## WHAT YOU WILL DO
Below are some entries. Work out how many of their lines hold the word "agent", and write that number alone.

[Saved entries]
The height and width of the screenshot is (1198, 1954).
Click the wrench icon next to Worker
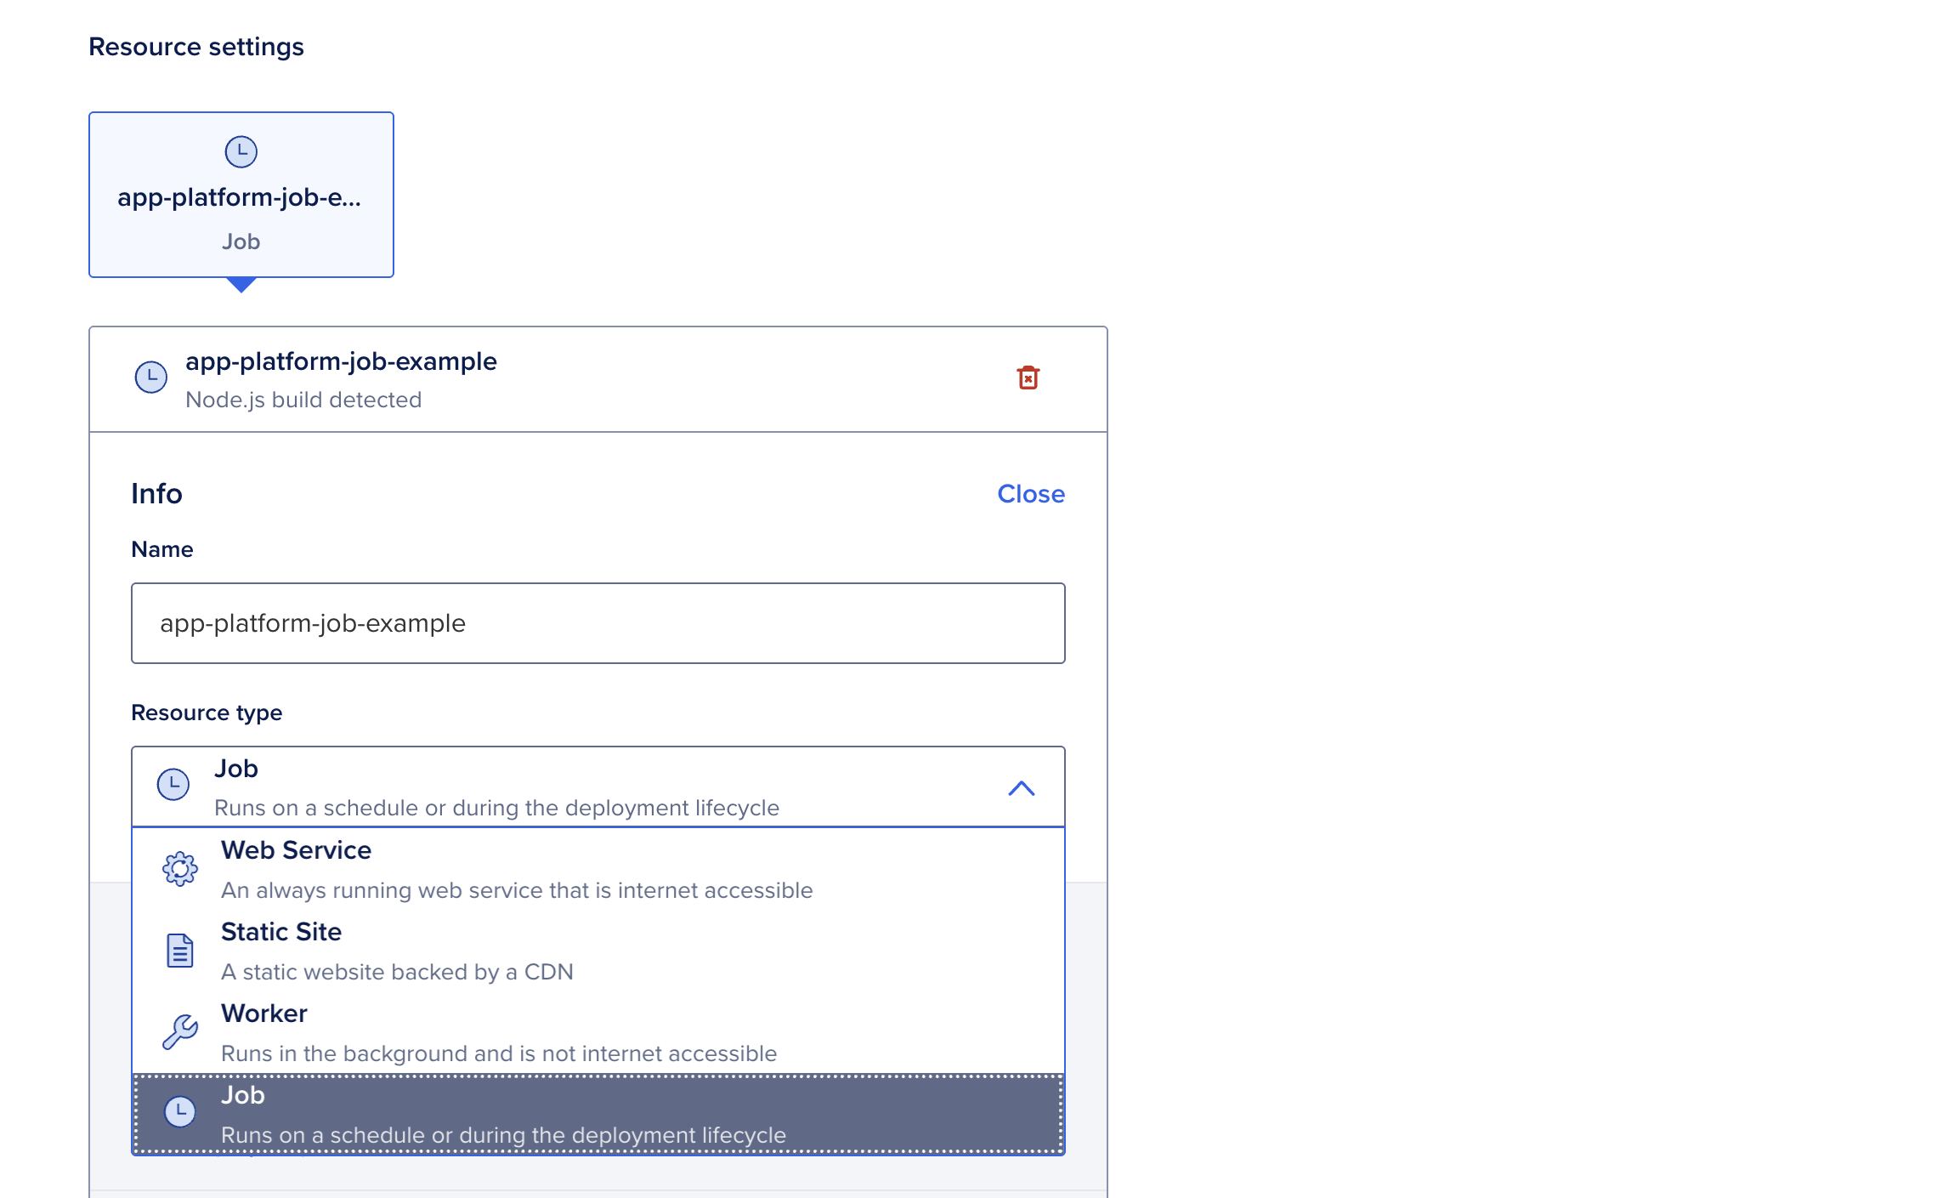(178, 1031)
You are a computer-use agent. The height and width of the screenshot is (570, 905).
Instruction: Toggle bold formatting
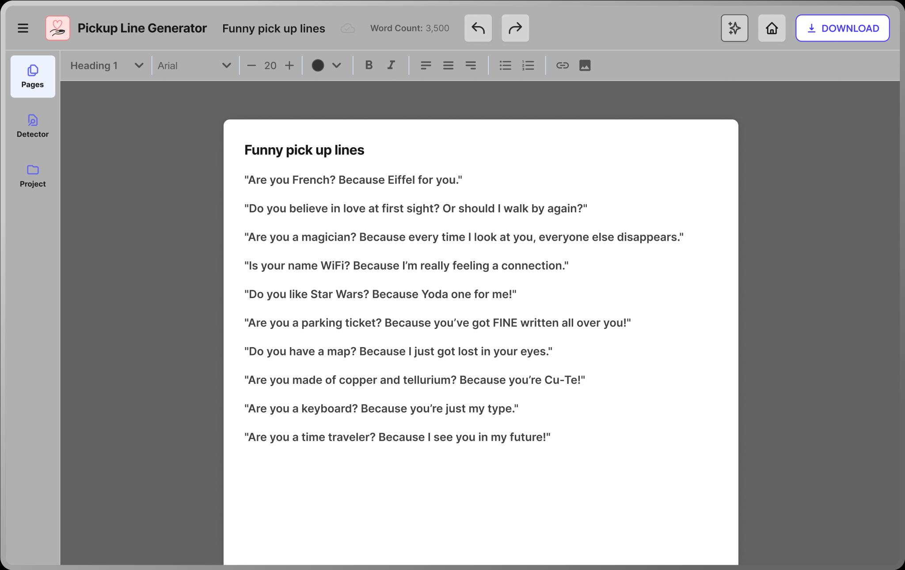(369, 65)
--
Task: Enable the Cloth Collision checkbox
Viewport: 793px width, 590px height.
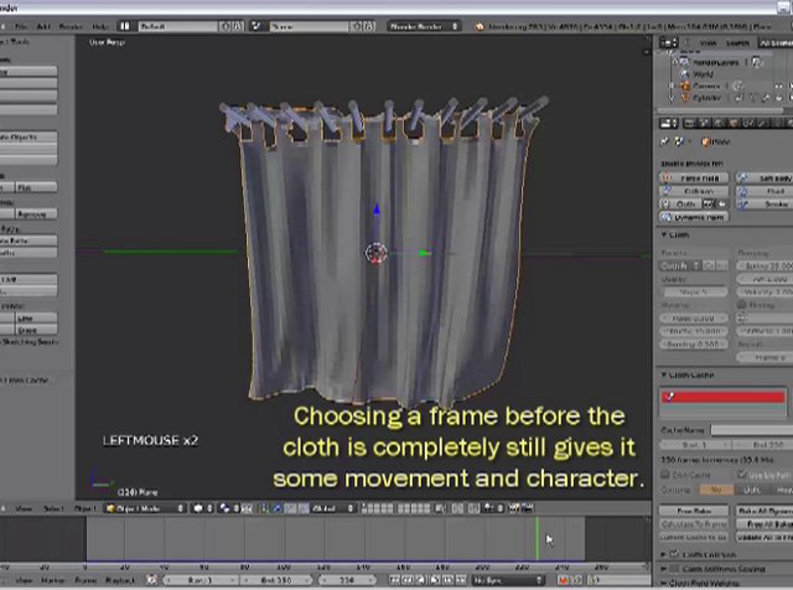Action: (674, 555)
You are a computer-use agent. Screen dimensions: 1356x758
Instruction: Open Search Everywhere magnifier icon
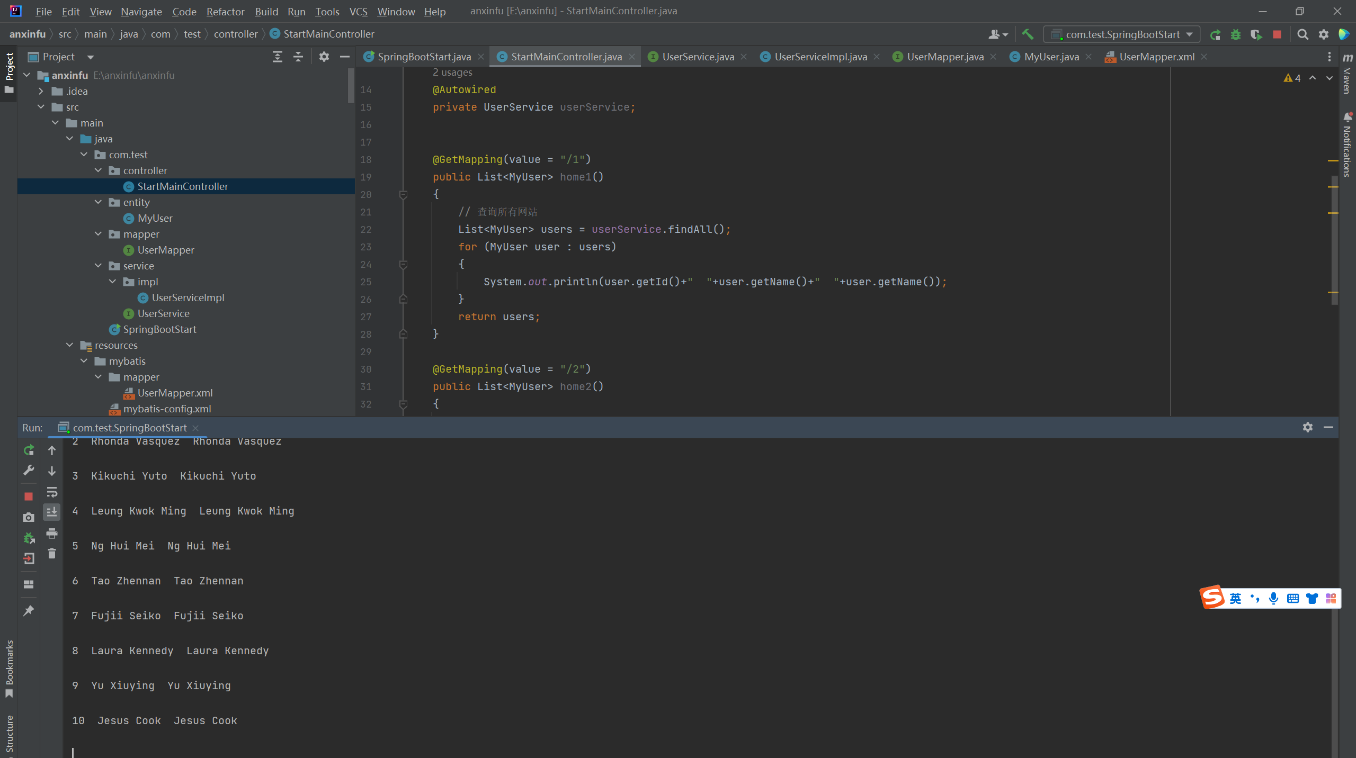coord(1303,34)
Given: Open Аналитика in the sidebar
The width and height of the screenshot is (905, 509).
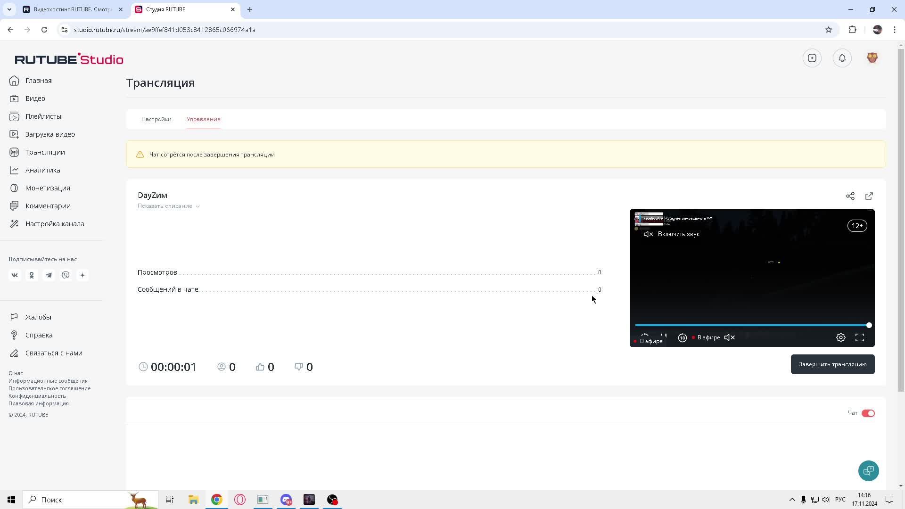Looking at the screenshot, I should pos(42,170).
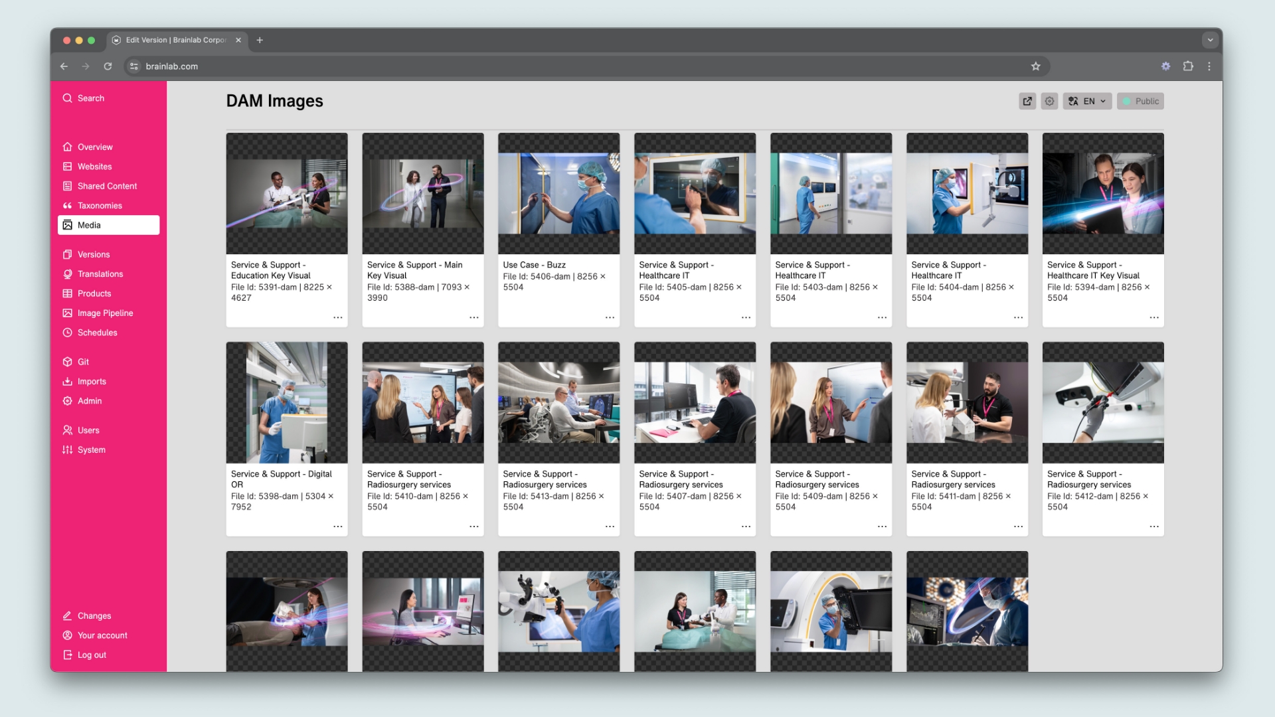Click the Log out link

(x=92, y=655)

## SOLUTION TO THIS TASK
2